TASK DETAILS – Could you echo all of the lines below word for word, leaving out the pictures?

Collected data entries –
◇ ◇ ◇ ◇ ◇ ◇ ◇

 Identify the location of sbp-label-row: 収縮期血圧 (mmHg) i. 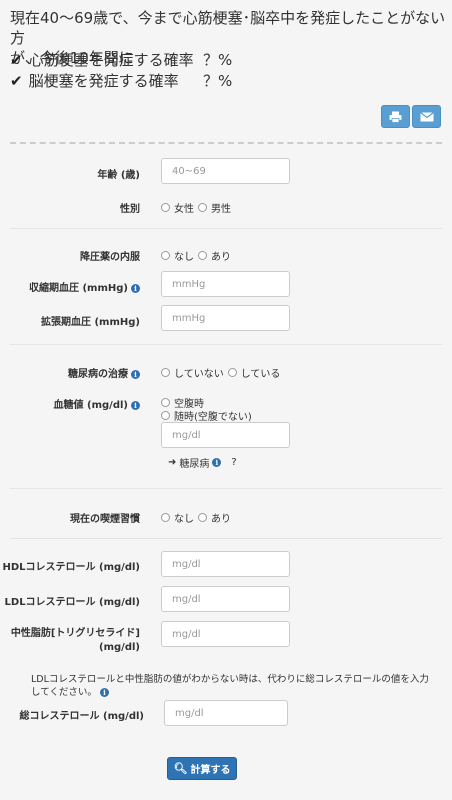
(70, 286).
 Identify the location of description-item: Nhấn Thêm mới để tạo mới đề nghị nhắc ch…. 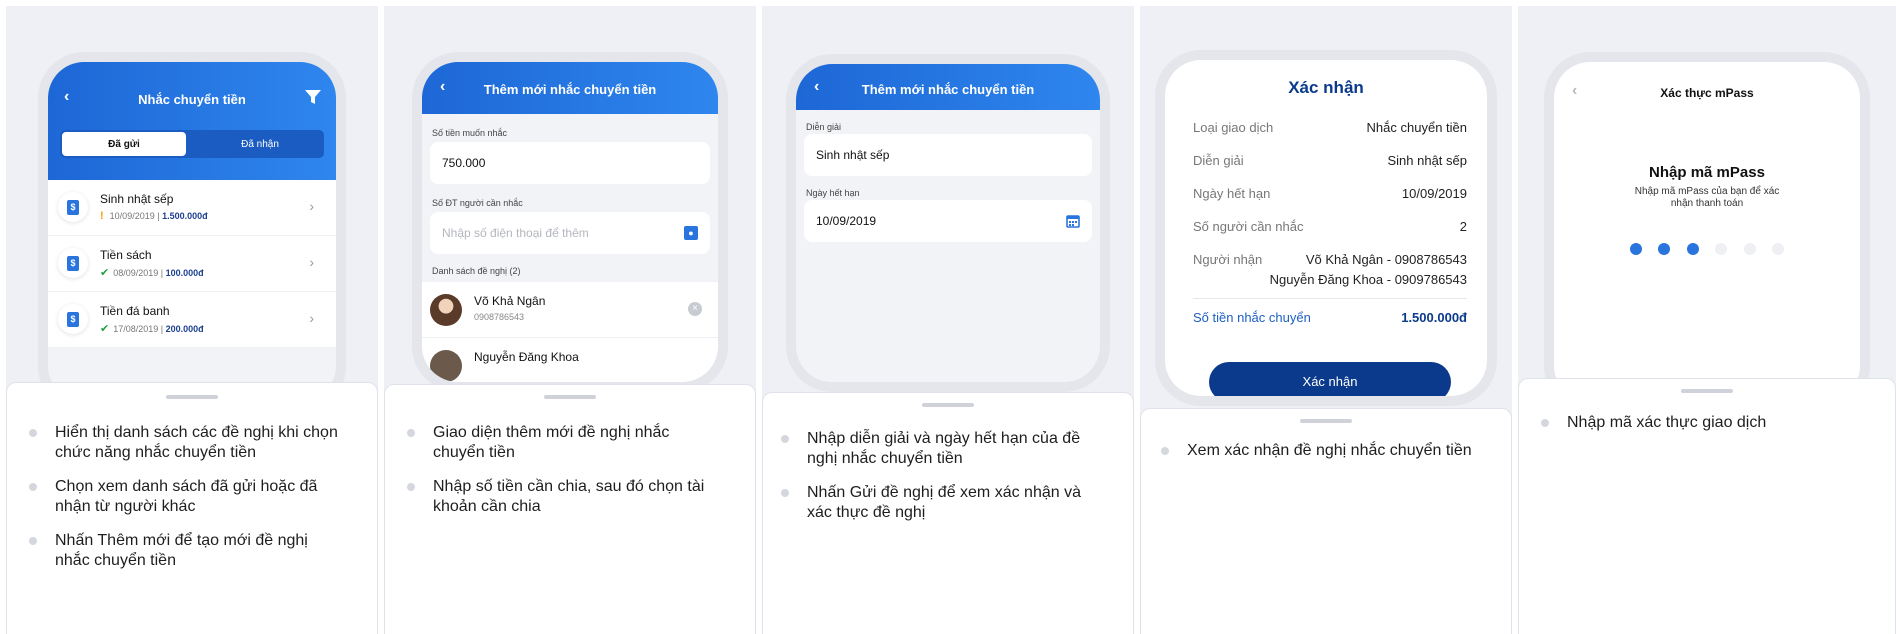
(187, 551).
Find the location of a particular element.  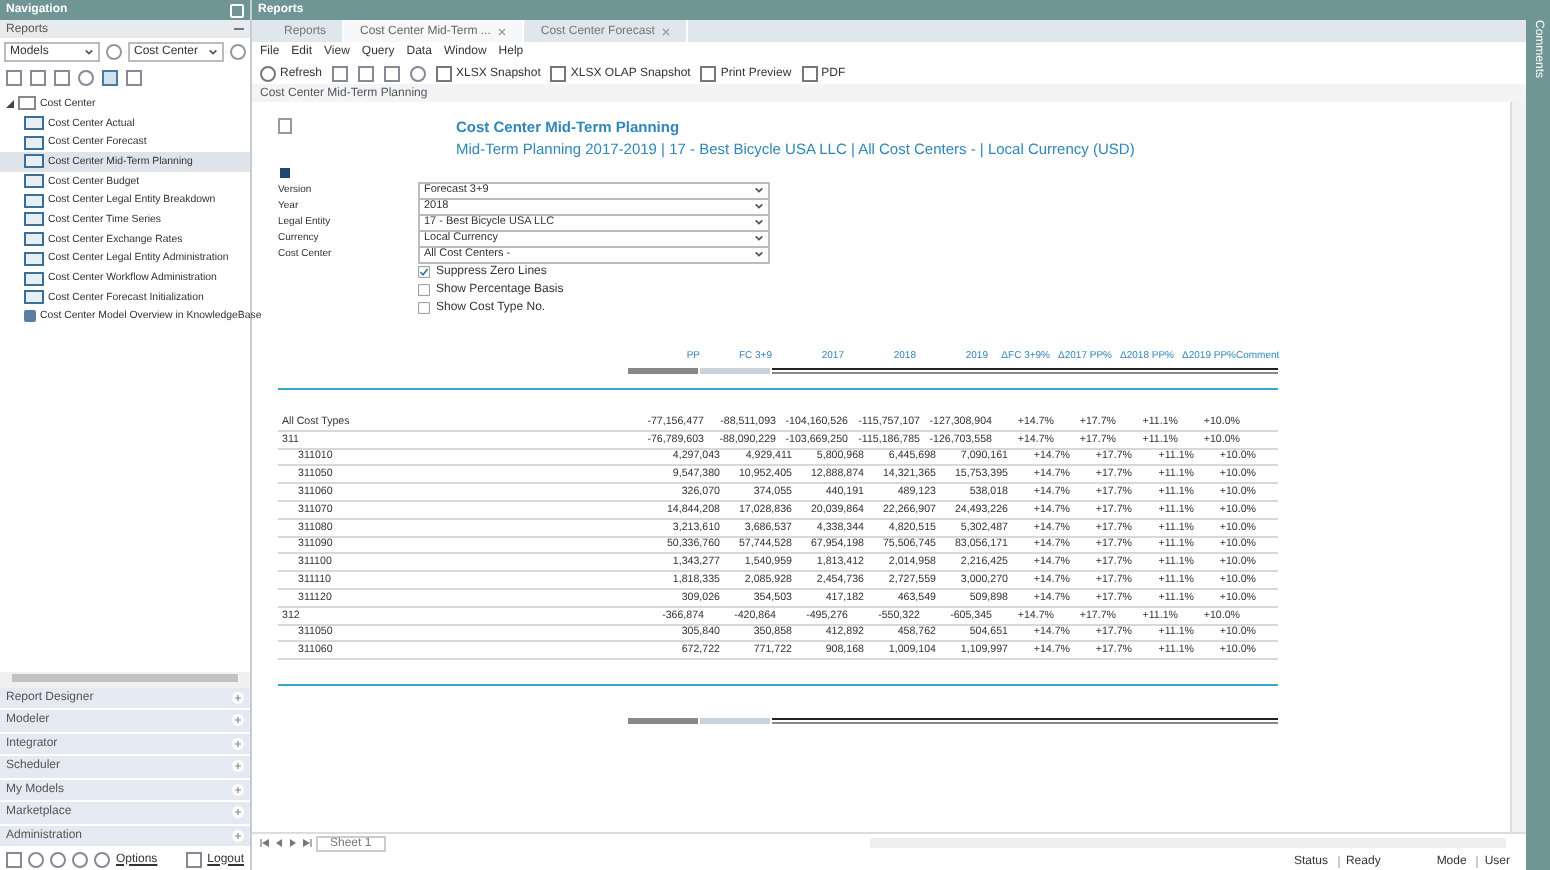

broken-image-icon is located at coordinates (285, 126).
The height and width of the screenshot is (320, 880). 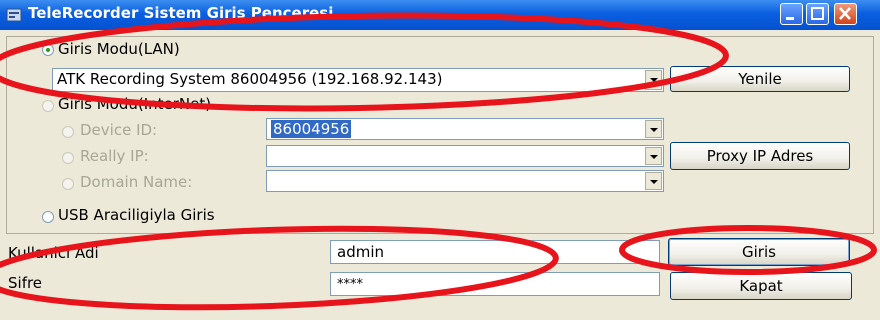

◇ ◇ ◇ ◇ ◇ ◇ ◇

EXERCISE RESPONSE –
 Identify the location of sbp-label-row: 収縮期血圧 (mmHg) i. 
(70, 286).
 Identify the location of description-item: Nhấn Thêm mới để tạo mới đề nghị nhắc ch…. 
(187, 551).
Find the location of a particular element.  

broken-image-icon is located at coordinates (285, 126).
The height and width of the screenshot is (320, 880). 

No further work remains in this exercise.